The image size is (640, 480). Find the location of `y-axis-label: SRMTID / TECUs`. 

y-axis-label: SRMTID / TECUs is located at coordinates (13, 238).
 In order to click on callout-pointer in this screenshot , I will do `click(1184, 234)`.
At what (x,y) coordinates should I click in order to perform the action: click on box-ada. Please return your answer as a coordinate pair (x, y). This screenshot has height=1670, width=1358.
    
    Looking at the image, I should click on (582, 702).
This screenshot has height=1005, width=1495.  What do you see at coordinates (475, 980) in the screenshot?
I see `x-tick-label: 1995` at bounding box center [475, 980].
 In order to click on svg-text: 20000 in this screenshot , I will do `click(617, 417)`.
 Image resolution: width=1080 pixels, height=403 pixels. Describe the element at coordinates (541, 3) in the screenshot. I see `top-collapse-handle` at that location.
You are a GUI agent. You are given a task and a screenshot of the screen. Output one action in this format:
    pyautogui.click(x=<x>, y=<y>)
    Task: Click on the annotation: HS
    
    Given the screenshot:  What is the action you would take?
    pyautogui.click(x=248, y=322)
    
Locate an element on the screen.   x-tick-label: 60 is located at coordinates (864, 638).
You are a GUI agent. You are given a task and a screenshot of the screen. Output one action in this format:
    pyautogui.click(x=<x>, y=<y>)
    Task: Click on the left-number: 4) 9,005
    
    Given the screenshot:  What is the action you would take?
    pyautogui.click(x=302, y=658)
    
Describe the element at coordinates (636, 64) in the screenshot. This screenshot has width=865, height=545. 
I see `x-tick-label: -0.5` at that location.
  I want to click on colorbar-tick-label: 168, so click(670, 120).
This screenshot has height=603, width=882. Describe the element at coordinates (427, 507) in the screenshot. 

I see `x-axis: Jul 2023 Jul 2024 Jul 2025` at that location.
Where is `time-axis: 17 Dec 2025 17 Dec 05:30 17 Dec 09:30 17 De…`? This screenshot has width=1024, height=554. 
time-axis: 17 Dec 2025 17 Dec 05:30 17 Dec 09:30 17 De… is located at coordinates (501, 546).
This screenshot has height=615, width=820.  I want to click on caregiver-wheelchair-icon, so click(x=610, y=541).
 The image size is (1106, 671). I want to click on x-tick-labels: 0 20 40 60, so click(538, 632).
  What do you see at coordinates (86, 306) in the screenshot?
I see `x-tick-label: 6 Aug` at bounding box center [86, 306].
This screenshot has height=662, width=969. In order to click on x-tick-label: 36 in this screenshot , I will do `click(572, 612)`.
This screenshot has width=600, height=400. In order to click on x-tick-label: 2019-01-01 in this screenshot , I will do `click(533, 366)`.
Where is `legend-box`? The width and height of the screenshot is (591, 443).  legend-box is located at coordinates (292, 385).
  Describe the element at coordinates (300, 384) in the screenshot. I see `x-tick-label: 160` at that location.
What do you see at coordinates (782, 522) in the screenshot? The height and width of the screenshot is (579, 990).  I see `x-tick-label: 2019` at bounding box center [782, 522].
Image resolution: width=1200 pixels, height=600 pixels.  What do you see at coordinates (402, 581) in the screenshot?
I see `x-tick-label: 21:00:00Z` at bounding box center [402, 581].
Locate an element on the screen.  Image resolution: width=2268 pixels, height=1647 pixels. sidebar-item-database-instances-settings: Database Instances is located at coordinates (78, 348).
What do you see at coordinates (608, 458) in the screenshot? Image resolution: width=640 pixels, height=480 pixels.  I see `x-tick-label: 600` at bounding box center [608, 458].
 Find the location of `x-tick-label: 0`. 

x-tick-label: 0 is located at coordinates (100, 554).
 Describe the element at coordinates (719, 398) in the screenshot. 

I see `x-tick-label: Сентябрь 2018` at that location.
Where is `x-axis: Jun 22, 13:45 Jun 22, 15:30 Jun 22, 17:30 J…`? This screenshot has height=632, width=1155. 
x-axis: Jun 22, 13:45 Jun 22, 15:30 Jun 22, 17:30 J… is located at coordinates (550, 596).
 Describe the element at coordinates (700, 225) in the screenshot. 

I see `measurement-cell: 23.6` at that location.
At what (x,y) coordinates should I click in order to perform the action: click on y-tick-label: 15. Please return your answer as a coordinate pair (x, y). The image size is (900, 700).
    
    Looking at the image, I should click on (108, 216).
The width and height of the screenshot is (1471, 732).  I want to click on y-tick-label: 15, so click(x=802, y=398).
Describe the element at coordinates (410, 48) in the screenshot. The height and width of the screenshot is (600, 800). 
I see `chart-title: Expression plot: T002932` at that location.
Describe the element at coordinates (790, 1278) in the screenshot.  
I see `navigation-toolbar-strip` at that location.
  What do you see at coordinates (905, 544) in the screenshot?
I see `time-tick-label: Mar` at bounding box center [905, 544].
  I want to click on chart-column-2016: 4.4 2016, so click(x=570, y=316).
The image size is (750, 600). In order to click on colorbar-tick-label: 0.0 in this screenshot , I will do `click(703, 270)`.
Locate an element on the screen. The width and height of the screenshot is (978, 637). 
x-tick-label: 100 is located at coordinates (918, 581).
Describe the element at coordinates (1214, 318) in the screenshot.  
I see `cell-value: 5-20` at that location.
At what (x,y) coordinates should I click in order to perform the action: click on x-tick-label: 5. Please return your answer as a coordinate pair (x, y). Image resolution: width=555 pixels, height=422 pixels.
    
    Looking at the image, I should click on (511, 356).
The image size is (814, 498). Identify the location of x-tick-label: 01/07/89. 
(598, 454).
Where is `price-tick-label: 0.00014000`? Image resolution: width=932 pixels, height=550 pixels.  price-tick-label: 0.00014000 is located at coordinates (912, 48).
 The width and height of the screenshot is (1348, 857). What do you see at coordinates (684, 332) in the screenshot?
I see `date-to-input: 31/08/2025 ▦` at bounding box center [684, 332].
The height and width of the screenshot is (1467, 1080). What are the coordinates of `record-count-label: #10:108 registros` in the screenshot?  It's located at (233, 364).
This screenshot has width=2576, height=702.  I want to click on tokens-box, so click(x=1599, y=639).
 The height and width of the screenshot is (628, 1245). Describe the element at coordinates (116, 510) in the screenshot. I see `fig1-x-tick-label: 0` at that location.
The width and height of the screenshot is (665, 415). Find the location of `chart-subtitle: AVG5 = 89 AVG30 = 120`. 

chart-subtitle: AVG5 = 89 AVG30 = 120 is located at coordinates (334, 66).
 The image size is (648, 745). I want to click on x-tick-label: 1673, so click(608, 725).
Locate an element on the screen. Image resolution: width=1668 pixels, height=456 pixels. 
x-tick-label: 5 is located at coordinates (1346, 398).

--------------------------------------------------

Task brief: Please reproduce the records above word for word, from the line with "This screenshot has height=662, width=969." to the line with "center [402, 581].".

Answer box:
This screenshot has height=662, width=969. In order to click on x-tick-label: 36 in this screenshot , I will do `click(572, 612)`.
This screenshot has width=600, height=400. In order to click on x-tick-label: 2019-01-01 in this screenshot , I will do `click(533, 366)`.
Where is `legend-box`? The width and height of the screenshot is (591, 443).  legend-box is located at coordinates (292, 385).
  Describe the element at coordinates (300, 384) in the screenshot. I see `x-tick-label: 160` at that location.
What do you see at coordinates (782, 522) in the screenshot? The height and width of the screenshot is (579, 990).  I see `x-tick-label: 2019` at bounding box center [782, 522].
Image resolution: width=1200 pixels, height=600 pixels.  What do you see at coordinates (402, 581) in the screenshot?
I see `x-tick-label: 21:00:00Z` at bounding box center [402, 581].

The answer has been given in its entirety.